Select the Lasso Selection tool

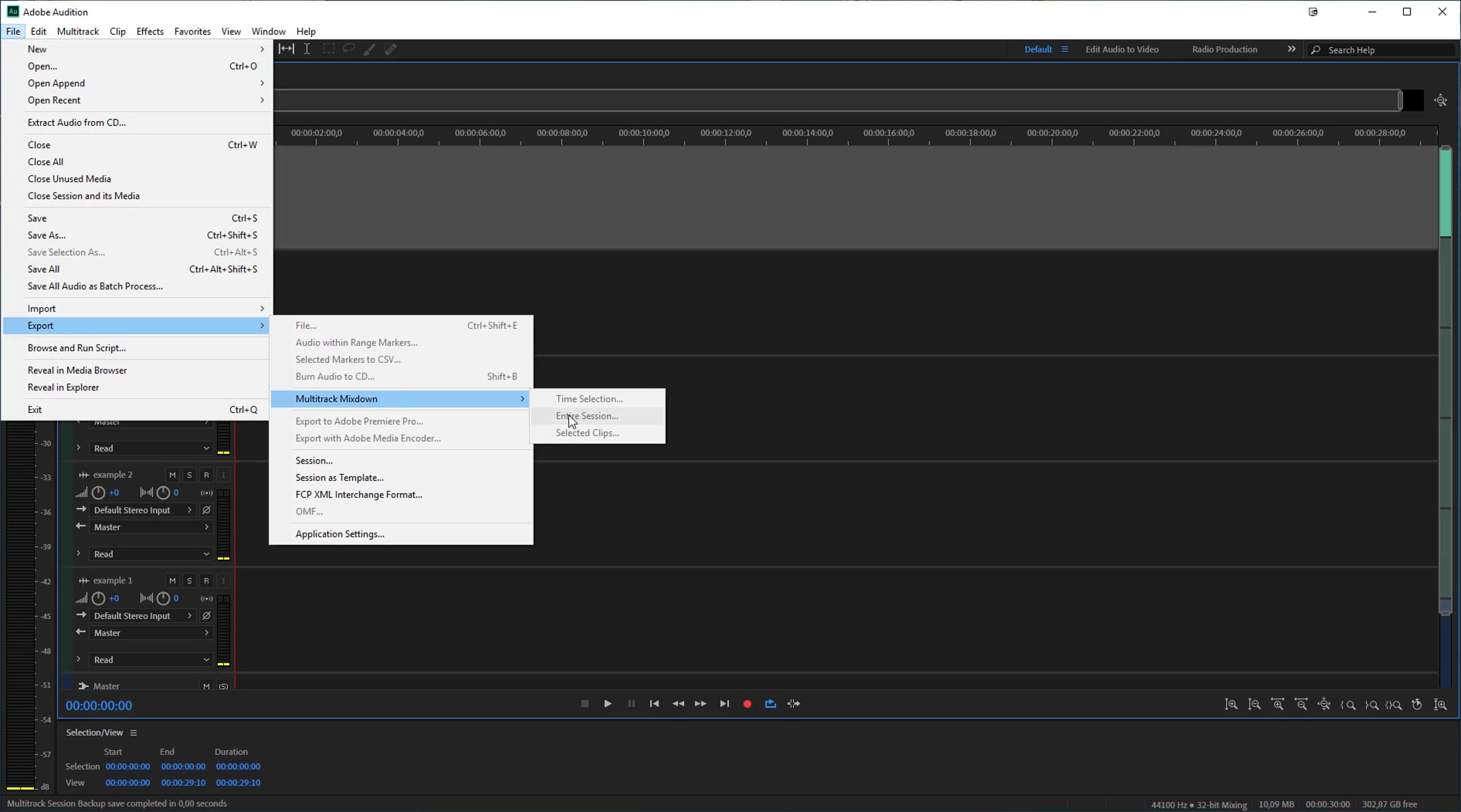349,49
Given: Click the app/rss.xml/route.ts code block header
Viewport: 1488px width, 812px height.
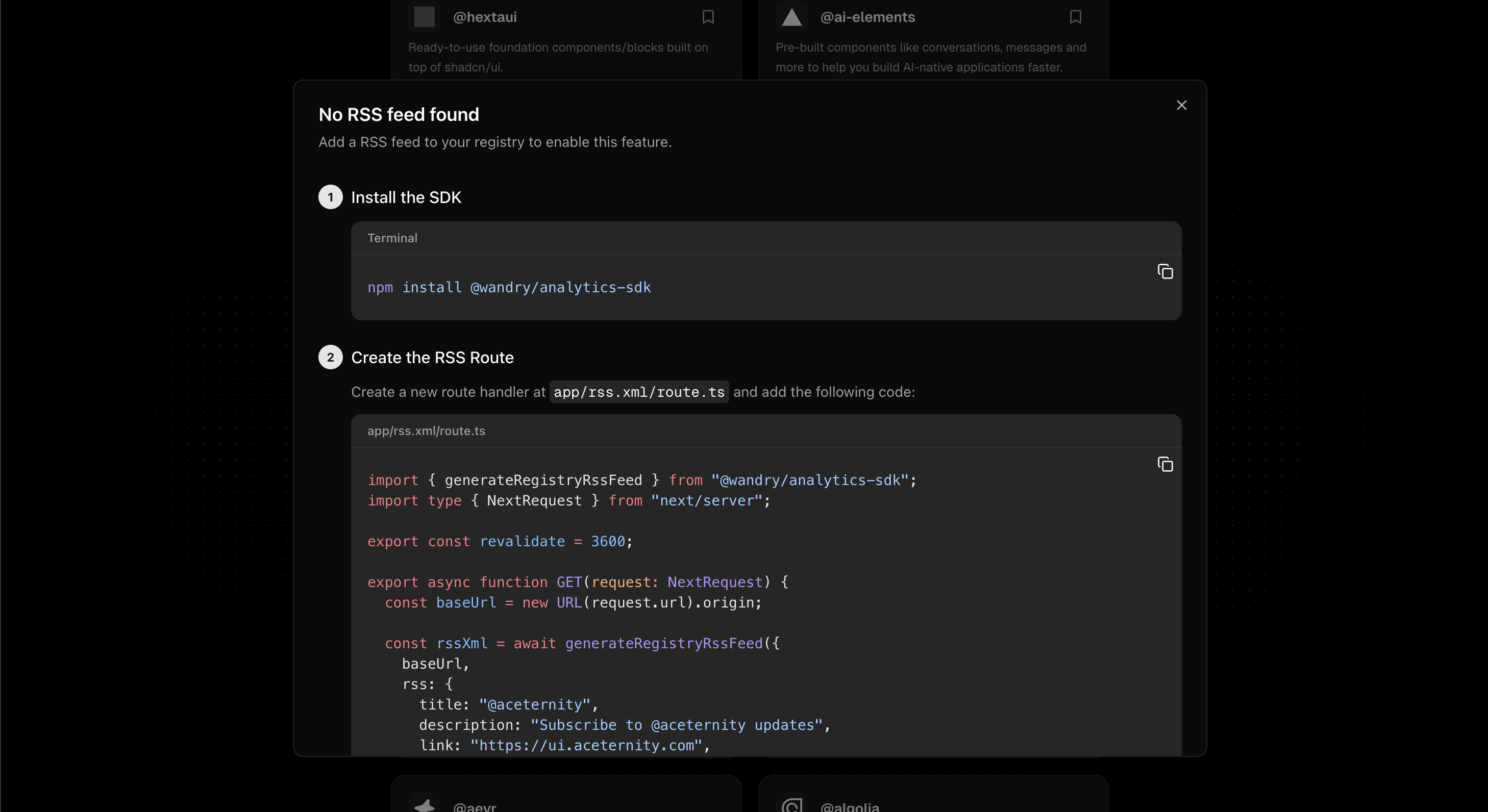Looking at the screenshot, I should 426,431.
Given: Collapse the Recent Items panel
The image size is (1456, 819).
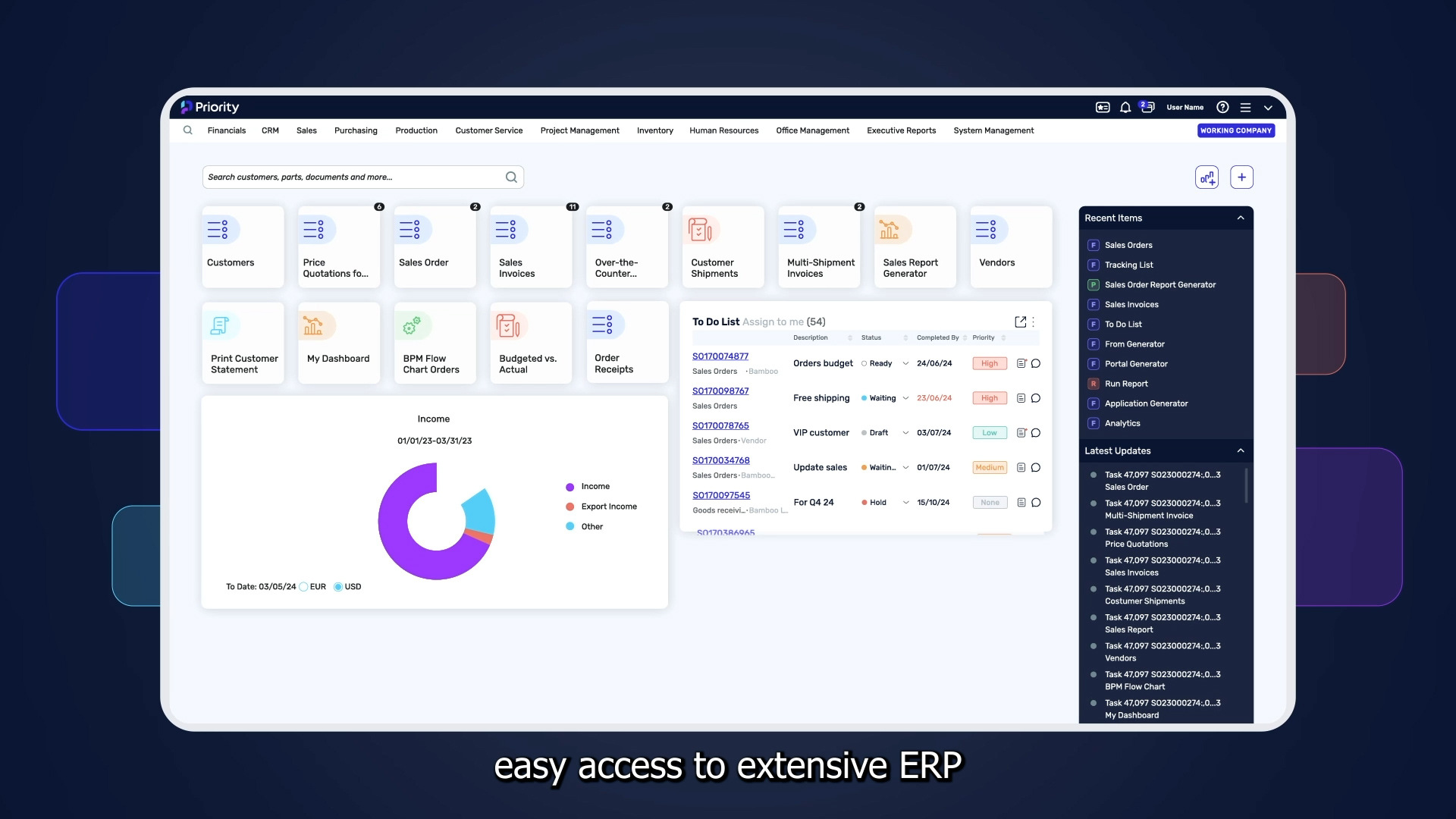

━━━━━━━━━━

None of the pictures belong in the result. Print exactly the lines from the one containing "Given: Collapse the Recent Items panel" through the final line of the entries.

Task response:
Given: Collapse the Recent Items panel
The image size is (1456, 819).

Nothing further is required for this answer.